Given the records below, would you repeat exactly the lines that begin at the one containing "Additional Information [tab] (166, 925)" and end at the one containing "Rise Against (37, 955)", inclusive?

··· Dataset records ···

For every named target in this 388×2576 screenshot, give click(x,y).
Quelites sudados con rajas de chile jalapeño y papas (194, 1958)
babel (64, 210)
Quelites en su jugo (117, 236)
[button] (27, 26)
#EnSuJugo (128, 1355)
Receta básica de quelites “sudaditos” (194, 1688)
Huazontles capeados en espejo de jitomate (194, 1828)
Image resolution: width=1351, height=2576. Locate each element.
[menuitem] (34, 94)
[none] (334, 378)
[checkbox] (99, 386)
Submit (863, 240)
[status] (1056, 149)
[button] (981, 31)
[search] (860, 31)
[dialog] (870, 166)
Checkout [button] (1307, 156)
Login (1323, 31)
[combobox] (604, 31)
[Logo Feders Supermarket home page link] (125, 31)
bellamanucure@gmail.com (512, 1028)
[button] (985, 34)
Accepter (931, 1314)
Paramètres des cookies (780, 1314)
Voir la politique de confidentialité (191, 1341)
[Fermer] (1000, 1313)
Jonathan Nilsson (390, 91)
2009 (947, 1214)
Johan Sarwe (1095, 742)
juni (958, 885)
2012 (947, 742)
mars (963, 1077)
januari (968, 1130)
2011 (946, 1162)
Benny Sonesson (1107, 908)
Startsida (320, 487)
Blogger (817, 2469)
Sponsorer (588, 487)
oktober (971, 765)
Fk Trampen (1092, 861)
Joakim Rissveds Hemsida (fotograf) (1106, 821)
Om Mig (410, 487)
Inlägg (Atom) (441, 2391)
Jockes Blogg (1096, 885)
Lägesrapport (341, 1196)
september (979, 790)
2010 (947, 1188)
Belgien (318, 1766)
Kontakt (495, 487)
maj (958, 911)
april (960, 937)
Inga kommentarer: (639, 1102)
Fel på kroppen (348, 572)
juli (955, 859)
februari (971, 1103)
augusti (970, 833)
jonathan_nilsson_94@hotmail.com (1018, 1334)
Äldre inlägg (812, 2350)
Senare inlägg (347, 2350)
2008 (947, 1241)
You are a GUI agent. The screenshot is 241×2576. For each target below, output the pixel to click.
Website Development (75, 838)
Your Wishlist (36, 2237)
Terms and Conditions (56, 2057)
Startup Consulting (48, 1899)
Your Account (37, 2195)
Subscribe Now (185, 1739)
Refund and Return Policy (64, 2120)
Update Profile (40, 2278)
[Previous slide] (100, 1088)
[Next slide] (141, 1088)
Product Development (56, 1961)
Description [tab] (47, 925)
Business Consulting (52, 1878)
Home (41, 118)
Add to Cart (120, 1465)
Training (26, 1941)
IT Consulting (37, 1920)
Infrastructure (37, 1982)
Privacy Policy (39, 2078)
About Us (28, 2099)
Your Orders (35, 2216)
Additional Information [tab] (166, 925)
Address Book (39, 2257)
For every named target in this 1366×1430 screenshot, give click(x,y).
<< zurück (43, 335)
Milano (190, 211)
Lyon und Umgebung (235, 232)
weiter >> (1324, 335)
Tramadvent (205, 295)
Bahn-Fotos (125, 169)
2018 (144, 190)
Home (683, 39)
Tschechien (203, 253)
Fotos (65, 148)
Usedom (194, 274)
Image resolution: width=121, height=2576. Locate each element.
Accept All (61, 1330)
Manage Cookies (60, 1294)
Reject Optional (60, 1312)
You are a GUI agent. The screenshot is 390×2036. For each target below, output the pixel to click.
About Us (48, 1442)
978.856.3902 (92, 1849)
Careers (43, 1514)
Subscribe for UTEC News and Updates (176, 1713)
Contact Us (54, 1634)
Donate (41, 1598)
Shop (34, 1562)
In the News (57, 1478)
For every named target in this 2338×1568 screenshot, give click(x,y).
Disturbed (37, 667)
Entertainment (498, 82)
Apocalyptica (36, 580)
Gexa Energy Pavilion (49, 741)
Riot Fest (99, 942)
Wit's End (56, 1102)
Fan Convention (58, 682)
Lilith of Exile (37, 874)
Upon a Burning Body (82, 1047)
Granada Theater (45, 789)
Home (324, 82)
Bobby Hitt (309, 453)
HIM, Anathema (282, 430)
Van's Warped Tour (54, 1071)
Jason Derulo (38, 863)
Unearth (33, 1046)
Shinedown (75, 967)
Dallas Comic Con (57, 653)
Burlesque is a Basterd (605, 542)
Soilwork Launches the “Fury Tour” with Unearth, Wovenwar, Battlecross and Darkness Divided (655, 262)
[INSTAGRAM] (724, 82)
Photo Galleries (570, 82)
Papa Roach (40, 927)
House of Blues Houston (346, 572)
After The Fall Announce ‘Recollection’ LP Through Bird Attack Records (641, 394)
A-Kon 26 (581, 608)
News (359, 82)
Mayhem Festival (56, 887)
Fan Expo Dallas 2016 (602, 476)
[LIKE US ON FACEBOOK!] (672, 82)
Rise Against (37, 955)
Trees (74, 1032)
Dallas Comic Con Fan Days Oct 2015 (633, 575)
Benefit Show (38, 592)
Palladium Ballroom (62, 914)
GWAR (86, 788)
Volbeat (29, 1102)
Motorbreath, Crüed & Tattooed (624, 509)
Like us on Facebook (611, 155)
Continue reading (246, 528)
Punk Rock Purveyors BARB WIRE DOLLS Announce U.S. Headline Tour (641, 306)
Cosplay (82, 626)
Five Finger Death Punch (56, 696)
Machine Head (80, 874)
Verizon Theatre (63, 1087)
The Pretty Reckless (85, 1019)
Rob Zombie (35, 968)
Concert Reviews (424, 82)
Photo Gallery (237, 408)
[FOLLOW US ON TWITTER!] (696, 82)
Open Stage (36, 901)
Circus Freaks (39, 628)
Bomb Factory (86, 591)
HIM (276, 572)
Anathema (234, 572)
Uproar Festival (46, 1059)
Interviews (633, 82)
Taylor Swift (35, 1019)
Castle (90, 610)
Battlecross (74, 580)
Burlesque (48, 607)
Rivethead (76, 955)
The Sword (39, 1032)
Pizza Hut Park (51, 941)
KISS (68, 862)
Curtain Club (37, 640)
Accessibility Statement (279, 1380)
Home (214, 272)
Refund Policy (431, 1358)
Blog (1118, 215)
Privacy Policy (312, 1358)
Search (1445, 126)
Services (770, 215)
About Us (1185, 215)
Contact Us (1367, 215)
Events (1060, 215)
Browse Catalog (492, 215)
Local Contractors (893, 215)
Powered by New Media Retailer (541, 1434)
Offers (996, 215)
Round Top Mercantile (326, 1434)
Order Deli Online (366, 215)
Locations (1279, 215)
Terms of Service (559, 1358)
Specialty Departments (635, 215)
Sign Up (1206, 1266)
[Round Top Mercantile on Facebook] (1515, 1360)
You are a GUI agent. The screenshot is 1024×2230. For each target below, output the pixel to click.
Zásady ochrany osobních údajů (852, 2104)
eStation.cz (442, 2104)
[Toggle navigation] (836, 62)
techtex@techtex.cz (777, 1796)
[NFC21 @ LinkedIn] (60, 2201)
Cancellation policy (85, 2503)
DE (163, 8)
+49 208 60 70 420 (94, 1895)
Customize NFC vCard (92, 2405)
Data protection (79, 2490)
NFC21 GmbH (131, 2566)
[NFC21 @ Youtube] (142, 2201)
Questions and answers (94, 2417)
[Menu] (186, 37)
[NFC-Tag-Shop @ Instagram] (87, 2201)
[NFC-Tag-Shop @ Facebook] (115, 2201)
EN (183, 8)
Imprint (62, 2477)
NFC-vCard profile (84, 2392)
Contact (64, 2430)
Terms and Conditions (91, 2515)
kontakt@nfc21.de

···

#### Reply to the exercise
Additional Information [tab] (166, 925)
Address Book (39, 2257)
For every named target in this 1366×1430 screenshot, give click(x,y).
<< zurück (43, 335)
Milano (190, 211)
Lyon und Umgebung (235, 232)
weiter >> (1324, 335)
Tramadvent (205, 295)
Bahn-Fotos (125, 169)
2018 (144, 190)
Home (683, 39)
Tschechien (203, 253)
Fotos (65, 148)
Usedom (194, 274)
Image resolution: width=121, height=2576. Locate each element.
Accept All (61, 1330)
Manage Cookies (60, 1294)
Reject Optional (60, 1312)
You are a GUI agent. The screenshot is 390×2036. For each target below, output the pixel to click.
About Us (48, 1442)
978.856.3902 (92, 1849)
Careers (43, 1514)
Subscribe for UTEC News and Updates (176, 1713)
Contact Us (54, 1634)
Donate (41, 1598)
Shop (34, 1562)
In the News (57, 1478)
For every named target in this 2338×1568 screenshot, give click(x,y).
Disturbed (37, 667)
Entertainment (498, 82)
Apocalyptica (36, 580)
Gexa Energy Pavilion (49, 741)
Riot Fest (99, 942)
Wit's End (56, 1102)
Fan Convention (58, 682)
Lilith of Exile (37, 874)
Upon a Burning Body (82, 1047)
Granada Theater (45, 789)
Home (324, 82)
Bobby Hitt (309, 453)
HIM, Anathema (282, 430)
Van's Warped Tour (54, 1071)
Jason Derulo (38, 863)
Unearth (33, 1046)
Shinedown (75, 967)
Dallas Comic Con (57, 653)
Burlesque is a Basterd (605, 542)
Soilwork Launches the “Fury Tour” with Unearth, Wovenwar, Battlecross and Darkness Divided (655, 262)
[INSTAGRAM] (724, 82)
Photo Galleries (570, 82)
Papa Roach (40, 927)
House of Blues Houston (346, 572)
After The Fall Announce ‘Recollection’ LP Through Bird Attack Records (641, 394)
A-Kon 26 (581, 608)
News (359, 82)
Mayhem Festival (56, 887)
Fan Expo Dallas 2016 (602, 476)
[LIKE US ON FACEBOOK!] (672, 82)
Rise Against (37, 955)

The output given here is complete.